● TASK INSTRUCTIONS
As an exercise in exact copying, transcribe the lines below from the one holding "664x355 pixels." through the last, with both ends included and pictures left out.

##########

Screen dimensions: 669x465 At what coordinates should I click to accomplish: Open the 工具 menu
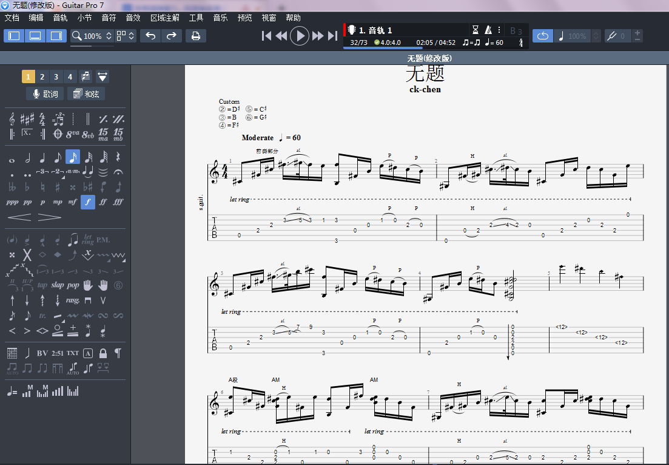point(196,18)
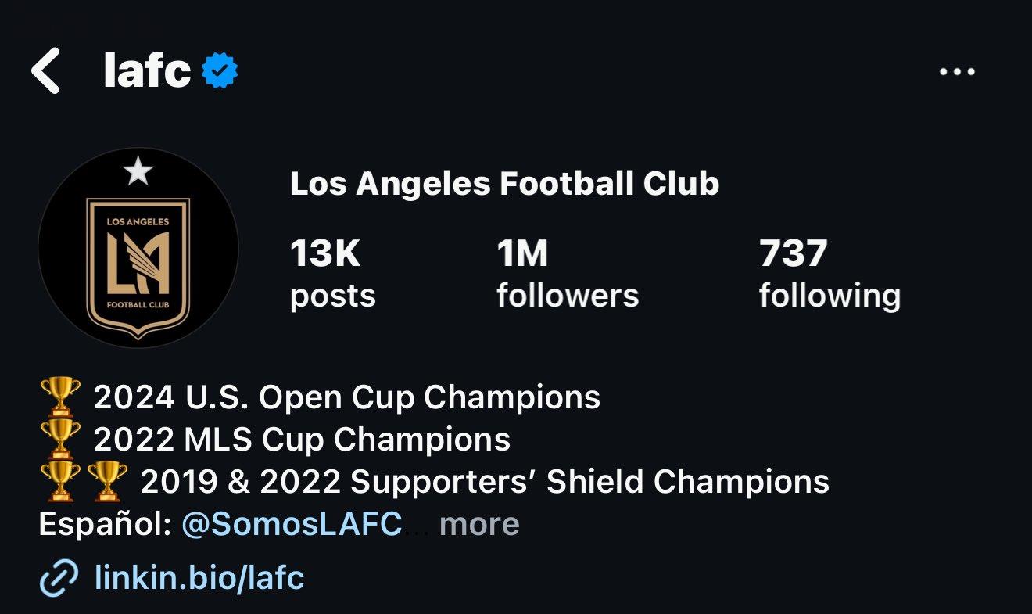Image resolution: width=1032 pixels, height=614 pixels.
Task: Open the three-dot options menu
Action: tap(955, 70)
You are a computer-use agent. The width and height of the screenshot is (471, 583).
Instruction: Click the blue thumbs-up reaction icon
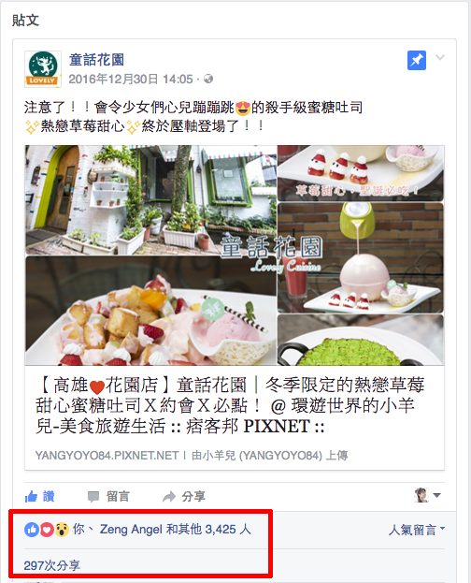[x=32, y=530]
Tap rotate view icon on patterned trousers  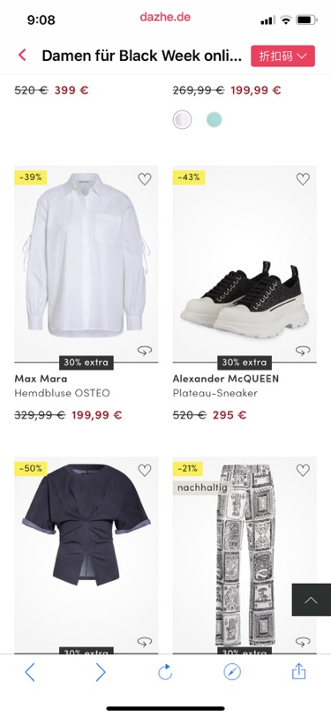click(303, 642)
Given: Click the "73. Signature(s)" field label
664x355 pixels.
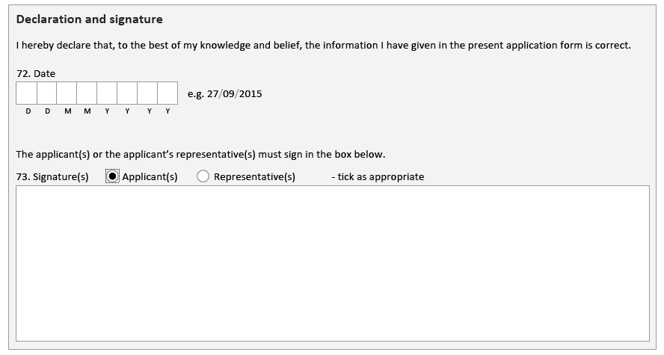Looking at the screenshot, I should (52, 177).
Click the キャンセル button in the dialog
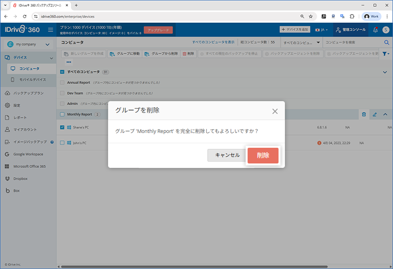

##########

● SOLUTION TO THIS TASK
664x355 pixels.
Looking at the screenshot, I should (52, 177).
Click the キャンセル button in the dialog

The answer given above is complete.